Insights image builder can share images with cloud providers after a successfull build, provided the yaml definition has all required fields. See minimal requirements below, or complete definitions in example/definitions/public-cloud.yaml. This is also documented in detail here.
Images shared with AWS require the definition to include the following fields:
requests:
image_type: <ami|aws>
upload_request:
type: aws
options:
share_with_accounts:
- <AWS Account ID (12 digits)>
Alternatively, if the account is already configured as a source in the hybrid cloud console, you can use the source id and share_with_sources instead of share_with_accounts:
requests:
image_type: <ami|aws>
upload_request:
type: aws
options:
share_with_sources:
- <Source ID (6 digits)>
To find the source ID, in the hybrid cloud console navigate to Integrations > Cloud, select filter Type and Amazon Web Services, then click on the name of the source you are looking for and the id will be shown in the url as .../integrations/detail/<source id>?....
Images shared with Azure require the definition to include the following fields:
requests:
image_type: <azure|vhd>
upload_request:
type: azure
options:
tenant_id: <Your tenant ID>
resource_group: <Your resource group>
subscription_id: <Your subscription ID>
hyper_v_generation: <V1 (BIOS) | V2 (UEFI)>
Note that you will have to authorize Image Builder to push images to the resource group, or the image build will fail. Example using the az cli:
$ az role assignment create \
--assignee df4c7ed6-d52b-4995-b6b7-7506f4c9c051 \
--role Contributor \
--scope /subscriptions/<Your subscription ID>/resourceGroups/<Your resource group>
To build a GCP image and share it with a Google account, add the following block in the image definition:
requests:
image_type: gcp
upload_request:
type: gcp
options:
share_with_accounts:
- "user:account@domain.com"
Alternatively, to build a GCP image that is shared with Red Hat Insights only, remove the options key, and the whole structure below it.

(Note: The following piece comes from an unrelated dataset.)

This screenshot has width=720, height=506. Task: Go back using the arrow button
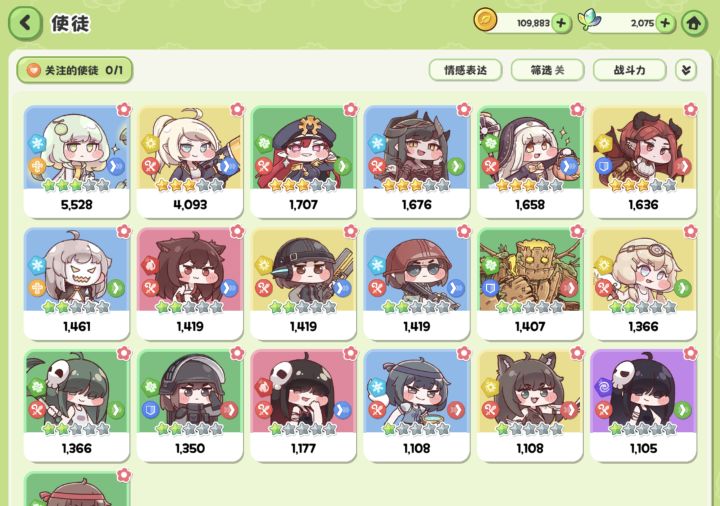(25, 23)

To build an OCI image use the following structure:
requests:
image_type: oci
upload_request:
type: oci.objectstorage
When the build finishes, a link and instructions are provided on the Hybrid Cloud Console to import the image in OCI.
Insights Image Builder support many OpenScap profiles. Each of these profiles will contain a number of customizations, such as filesystems, packages, services, etc. To see the customizations required to comply with each OpenScap profiles, see the examples in the file example/definitions/openscap.yaml.
The example in this repository uses event information from Github in order to identify the pull request that triggers an image build. If you are running the image lifecycle playbook from command line, unset release_id from the images definitions file so that a timestamp is used instead.